Antonio Rüdiger ist verletzt abgereist, Mats Hummels weiterhin angeschlagen. Die deutsche Defensive gleicht vier Tage vor dem EM-Auftakt einem einzigen Fragezeichen.
Da ist sie also, die große EM-Hiobsbotschaft. Am Dienstagabend, wenige Stunden nach der Ankunft der deutschen Nationalmannschaft im Trainingslager in Évian-les-Bains, riss sich Antonio Rüdiger das Kreuzband. Ausgerechnet Rüdiger! Der Abwehrmann, gerade erst für neun Millionen Euro fest vom VfB Stuttgart zum AS Rom gewechselt, galt als defensiver Hoffnungsträger im deutschen EM-Kader. Bundestrainer Joachim Löw hatte Rüdiger auserkoren, den immer noch verletzten Mats Hummels bis zu dessen Turnier-Comeback zu vertreten – und dann diese Verletzung.

________________________________________

#### Schriftliche Aufgabe 1:
Für welche Summe wechselte Antonio Rüdiger laut Textauszug von welchem Verein zu welchem?
#### Schriftliche Aufgabe 2:
Prüfe, ob die folgenden Aussagen zum Textauszug passen: (a) Rüdiger verletzte sich am Dienstagabend. (b) Mats Hummels ist wieder vollständig fit. (c) Die Verletzung geschah, bevor die Nationalmannschaft im Trainingslager ankam.
#### Schriftliche Aufgabe 3:
Gib den Textauszug wörtlich wieder: Setze bei den Worten „Da ist sie also, die“ ein und höre nach „dann diese Verletzung.“ auf.

#### Gespeicherte Daten:

________________________________________

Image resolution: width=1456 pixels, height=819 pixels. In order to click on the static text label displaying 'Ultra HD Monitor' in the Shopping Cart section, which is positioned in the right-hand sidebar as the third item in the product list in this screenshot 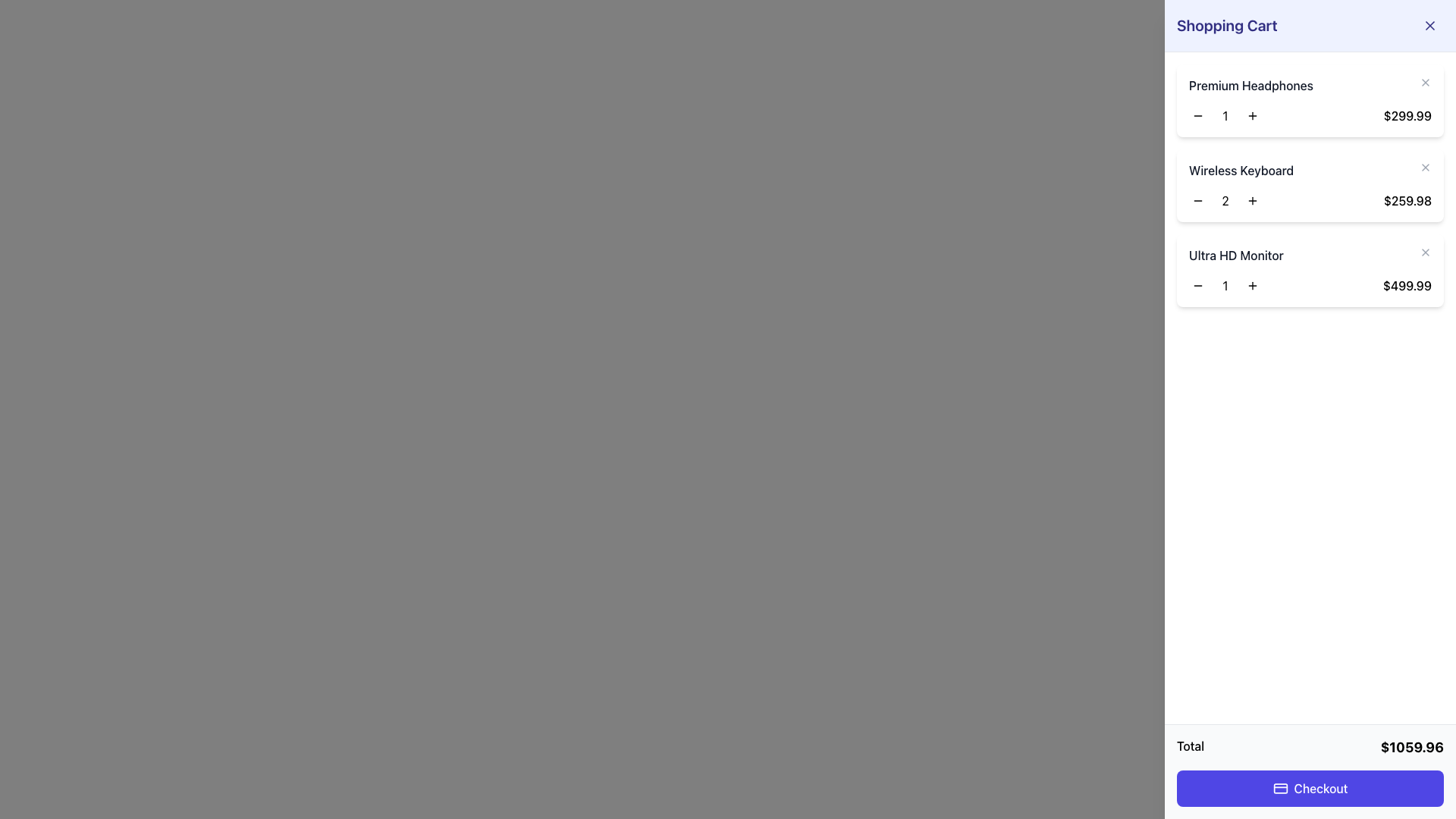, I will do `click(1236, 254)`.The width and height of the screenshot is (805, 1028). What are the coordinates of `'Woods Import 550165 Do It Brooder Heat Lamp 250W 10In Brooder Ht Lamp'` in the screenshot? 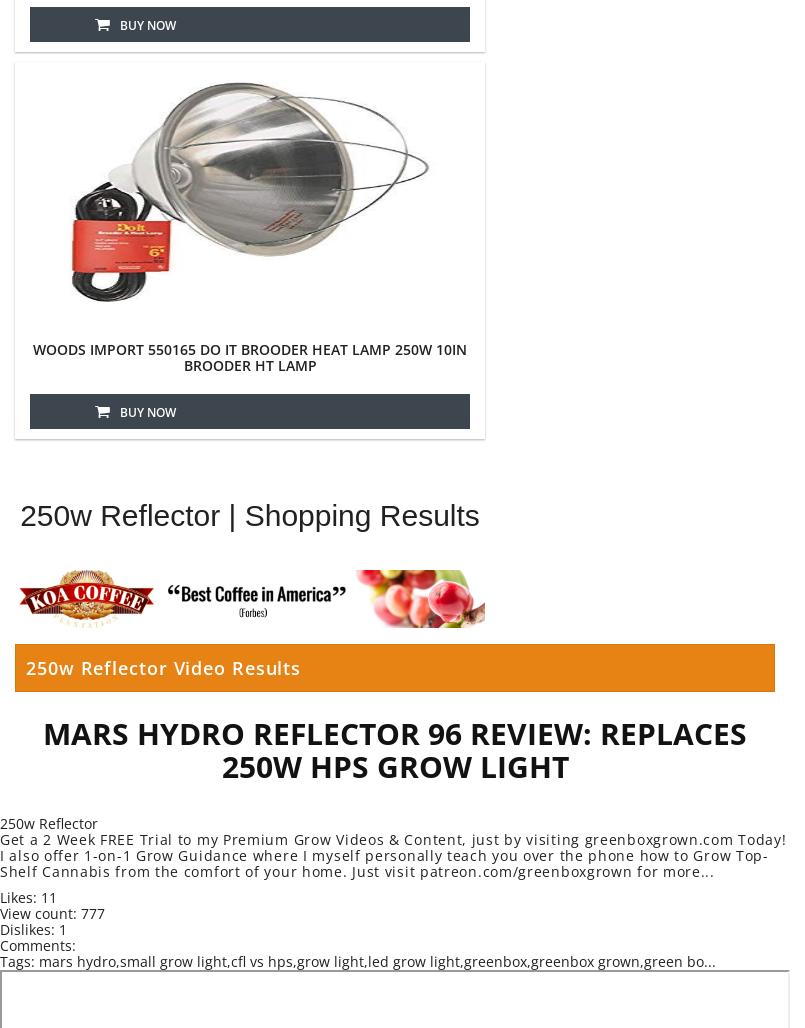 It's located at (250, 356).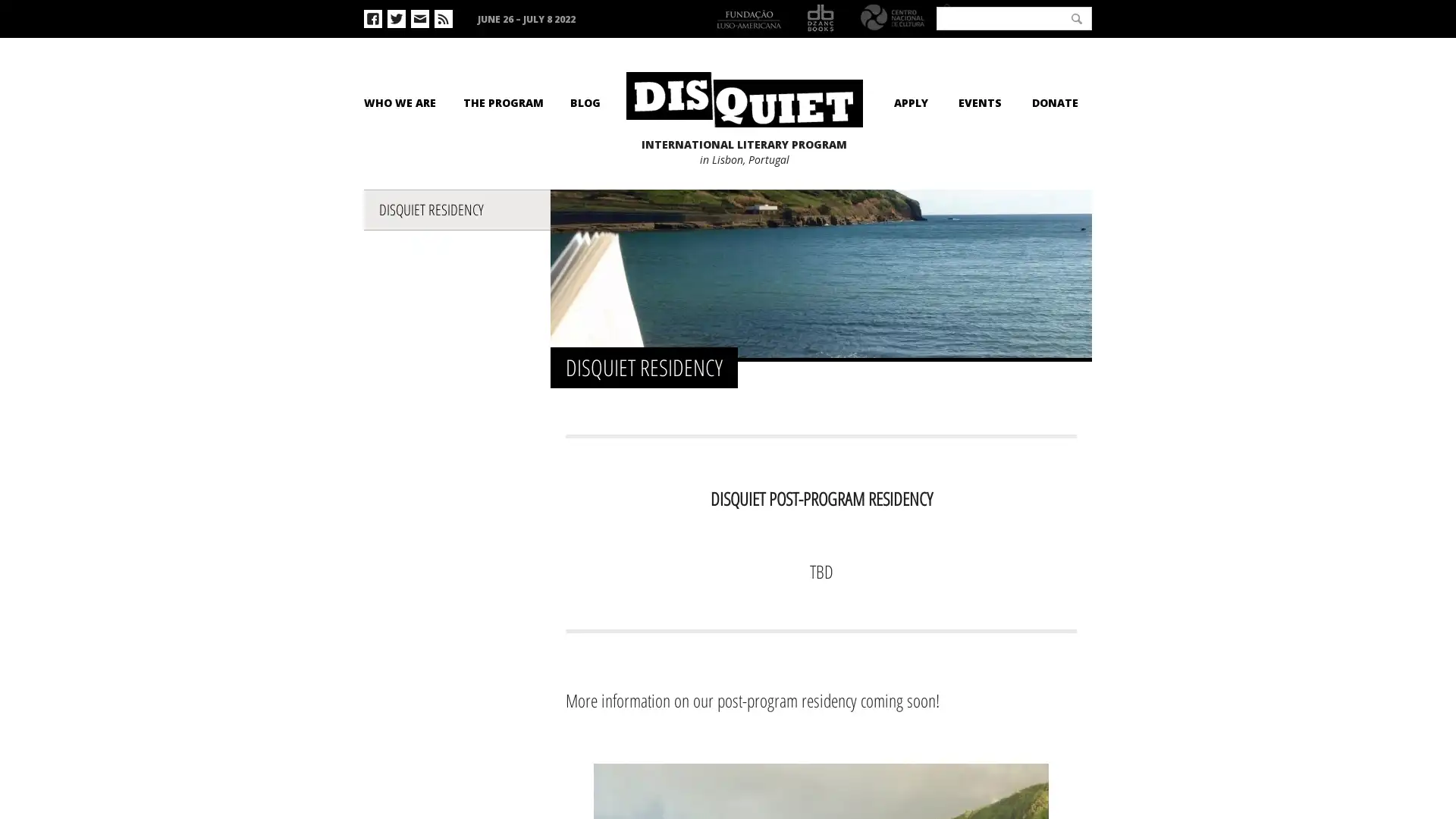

________________________________________

#### Vollständige Antwort 1:
Er wechselte für neun Millionen Euro vom VfB Stuttgart zum AS Rom.

#### Vollständige Antwort 2:
(a) Ja: „Am Dienstagabend, wenige Stunden nach der Ankunft der deutschen Nationalmannschaft im Trainingslager in Évian-les-Bains, riss sich Antonio Rüdiger das Kreuzband.“
(b) Nein: „Mats Hummels weiterhin angeschlagen“
(c) Nein: „wenige Stunden nach der Ankunft der deutschen Nationalmannschaft im Trainingslager“

#### Vollständige Antwort 3:
Da ist sie also, die große EM-Hiobsbotschaft. Am Dienstagabend, wenige Stunden nach der Ankunft der deutschen Nationalmannschaft im Trainingslager in Évian-les-Bains, riss sich Antonio Rüdiger das Kreuzband. Ausgerechnet Rüdiger! Der Abwehrmann, gerade erst für neun Millionen Euro fest vom VfB Stuttgart zum AS Rom gewechselt, galt als defensiver Hoffnungsträger im deutschen EM-Kader. Bundestrainer Joachim Löw hatte Rüdiger auserkoren, den immer noch verletzten Mats Hummels bis zu dessen Turnier-Comeback zu vertreten – und dann diese Verletzung.